BOSTON - U.S. District Court Judge Nathaniel M. Gorton is expected to decide Friday whether to extend a temporary restraining order barring the U.S. government from enforcing parts of President Donald Trump's order on immigrants and refugees.
Trump's order bars travel into the U.S. for 90 days by non-U.S. citizens from seven predominantly Muslim countries: Iran, Iraq, Syria, Sudan, Libya, Yemen and Somalia. It suspends the admission of all refugees for 120 days and Syrian refugees indefinitely.
Carol Rose, executive director of the Massachusetts ACLU, which filed the lawsuit along with private attorneys, said the plaintiffs will be asking the judge to keep in place the current stay to "stop Trump's executive order and Muslim ban in its tracks."

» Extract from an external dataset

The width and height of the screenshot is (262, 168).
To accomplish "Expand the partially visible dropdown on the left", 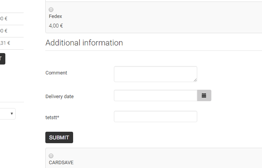I will point(8,113).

Last Sunday morning, a federal judge in Boston issued an emergency seven-day stay delaying Trump's order from going into effect. However, the stay has been unevenly enforced, with most airlines continuing to bar travel from these countries since the U.S. government revoked the visas of travelers before the court order was issued.
Rose said airlines are experiencing a "tremendous amount of confusion," and the ACLU will be asking the court to take steps to make sure its order is enforced and travelers are let into the U.S.
Attorneys for the U.S. government argued in a court brief that since all the plaintiffs are already in the United States, the judge should let the emergency seven-day injunction expire and consider whether to issue a broader preliminary injunction on a slower time frame.
The U.S. attorneys cite "longstanding judicial doctrines granting the political branches broad power to control the admission of aliens into the United States."
Rose responded, "The government has broad power over immigration. They don't have power to violate the Constitution." The plaintiffs argue that the order was voted by religious animus against Muslims and violates the freedom of religion, due process and equal protection clauses of the U.S. Constitution.
Attorney General Maura Healey has also intervened in the case on behalf of the state of Massachusetts and the University of Massachusetts.
Carol Starkey, president of the Boston Bar Association, said her organization has filed a brief supporting Healey's intervention.
Starkey attended the court hearing to support Healey and "to support the demonstration of harm to our permanent residents - our neighbors, our scientists...some of the biggest companies in technology and industry... who have scientists, colleagues, professors, academics friends who are restricted in their travel because of those order."